The decline in spreads was widespread across both the senior and junior classes of CMBS securities. The benchmark AAA-rated super senior CMBS bonds tightened approximately 30 basis points (bp) based on the pricing level for the most recent CMBS issue in the market, a $712.2-million offering led by Wells Fargo that was expected to price at 10-year swaps plus 143 bp or better. This level compares with 173 bp on the equivalent CMBS bonds from an issue led by Deutsche Bank that priced two weeks ago.
CMBS dealers attributed the improvement in spreads to a handful of positive events. First, a slowdown in CMBS issuance created pent-up demand for new CMBS securities. This was evident as most of the classes of the Wells Fargo were heavily oversubscribed. In addition, the general improvement in debt markets overall positively impacted the outlook for CMBS. Finally, the Federal Reserve’s decision this week to hold interest rates steady was bullish for CMBS.
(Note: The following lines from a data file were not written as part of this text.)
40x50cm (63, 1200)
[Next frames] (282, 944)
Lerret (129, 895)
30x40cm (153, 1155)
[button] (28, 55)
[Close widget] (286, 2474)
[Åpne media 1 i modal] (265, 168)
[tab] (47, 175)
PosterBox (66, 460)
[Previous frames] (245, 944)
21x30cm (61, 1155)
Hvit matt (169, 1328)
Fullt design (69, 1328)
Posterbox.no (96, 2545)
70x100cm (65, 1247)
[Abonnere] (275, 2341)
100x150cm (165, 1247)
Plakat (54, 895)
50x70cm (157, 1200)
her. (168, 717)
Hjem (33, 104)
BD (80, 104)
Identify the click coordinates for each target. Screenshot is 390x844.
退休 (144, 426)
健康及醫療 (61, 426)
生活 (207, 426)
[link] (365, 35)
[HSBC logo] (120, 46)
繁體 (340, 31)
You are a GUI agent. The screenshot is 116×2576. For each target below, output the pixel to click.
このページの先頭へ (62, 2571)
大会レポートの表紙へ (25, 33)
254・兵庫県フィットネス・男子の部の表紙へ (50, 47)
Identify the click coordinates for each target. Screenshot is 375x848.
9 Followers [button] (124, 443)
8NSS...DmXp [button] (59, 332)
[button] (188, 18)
“With a loose relationship of a 1 bp decline in the benchmark AAA-rated super senior CMBS bonds equating to a 1 bp reduction in the interest rate spread to borrowers, the spread tightening means a roughly 30 bp decline in interest rates to borrowers,” commented Michael D. Sneden, Executive Vice President at ValueXpress. “Hopefully spreads will tighten further to bring the all-in borrower interest rate back down to the 5% area, which becomes appealing for borrowers requiring the non-recourse and/or cash-out features provided by CMBS conduit loans.”